Data from: A cost-and-time effective procedure to develop SNP markers for multiple species: a support for community genetics

1.Multi‐species population genetics is an emerging field that provides insight relevant to conservation biology and community ecology. However, to date, this approach is limited to species with available genetic resources. The use of thousands of single nucleotide polymorphism (SNP) markers developed from recent genotyping‐by‐sequencing (GBS) technologies is a roadmap for the study of non‐model species, but remains cost prohibitive when several, distantly related species are involved. 2.We aimed to overcome this issue by using a single HiSeq3000 run of restriction‐site associated DNA sequencing (RAD‐Seq) to retrieve SNP markers for 40 diverse species including plants, invertebrates, fish and mammals. We developed a Python‐based pipeline to isolate ~100‐500 high‐quality SNP markers for each species that could be genotyped through classical PCR amplification methods. To assess the quality of these markers, we validated our approach on ~160 of the characterized SNPs for each of 18 Neotropical fish species from the river Maroni (French Guiana, South America), using the MassARRAY iPLEX platform from Agena Bioscience (San Diego, CA, USA). 3.A run of the pipeline applying stringent filtering parameters enabled the successful design of between 130 and 3492 SNP markers for 30 of the 40 study species. Relaxing pipeline parameters allows for an increase in the number of detected SNPs. Across the 18 species from French Guiana, an average of 85% of markers were successfully amplified, polymorphic, and scored in ≥90% of individuals (~200 individuals per species). The great majority (>98%) of these markers were at Hardy‐Weinberg equilibrium in each sampling site from the river Maroni. 4.This SNP discovery was performed at the cost of ~$US110 for each of the 40 species. Genotyping was performed at the cost of ~$US6000 for each of the 18 fish species with an average of 200 individuals per species. This strategy was found cost‐and‐time efficient to develop hundreds of SNP markers for a large range of non‐model species, which can be used to investigate ecological and evolutionary questions that do not require whole‐genome coverage.

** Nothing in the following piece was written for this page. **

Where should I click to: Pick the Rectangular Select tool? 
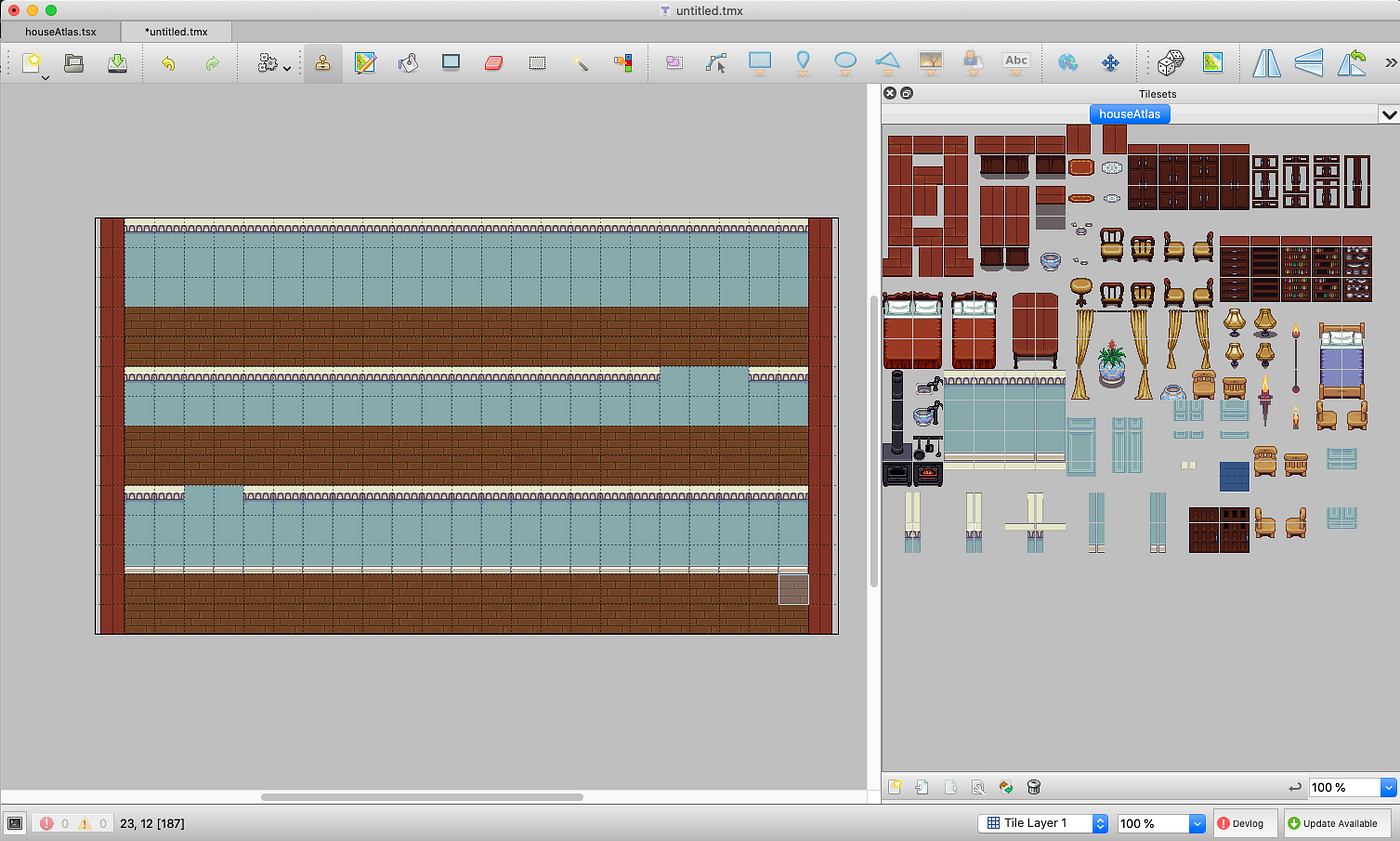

1. 多物种种群遗传学（Multi‐species population genetics）是一门新兴研究领域，可为保护生物学与群落生态学提供重要研究视角。但迄今为止，该研究方法仅适用于具备可用遗传资源的物种。依托最新测序分型（genotyping‐by‐sequencing, GBS）技术开发的数千个单核苷酸多态性（single nucleotide polymorphism, SNP）标记，为非模式物种的研究提供了可行路线图，但当涉及多个远缘物种时，该方案仍存在成本过高的问题。 2. 本研究旨在通过单次HiSeq3000测序的限制性位点相关DNA测序（restriction‐site associated DNA sequencing, RAD‐Seq），为涵盖植物、无脊椎动物、鱼类及哺乳类在内的40个不同类群物种获取SNP标记，以此解决上述成本问题。我们开发了一套基于Python的分析流程，可从每个物种中筛选获得约100~500个高质量SNP标记，这些标记可通过经典PCR扩增技术完成基因分型。为评估标记质量，我们使用美国加利福尼亚州圣地亚哥Agena Bioscience公司的MassARRAY iPLEX基因分型平台，对来自南美洲法属圭亚那马罗尼河的18个新热带区鱼类物种的每个物种约160个已注释SNP进行了方法验证。 3. 采用严格过滤参数运行该分析流程后，成功为40个研究物种中的30个设计出130~3492个SNP标记。放宽流程参数则可提升检测到的SNP数量。针对来自法属圭亚那的18个物种，平均85%的标记可成功扩增、具备多态性，且在≥90%的个体（每个物种约200个个体）中可完成分型。在马罗尼河的每个采样点中，绝大多数（>98%）此类标记均符合哈迪-温伯格平衡（Hardy‐Weinberg equilibrium）。 4. 本研究的SNP发掘环节，每个物种的成本约为110美元。针对18个鱼类物种的基因分型环节，每个物种（平均200个个体）的成本约为6000美元。该策略被证实兼具成本与时间效益，可针对大量非模式物种开发数百个SNP标记，用于开展无需全基因组覆盖范围的生态学与进化学研究。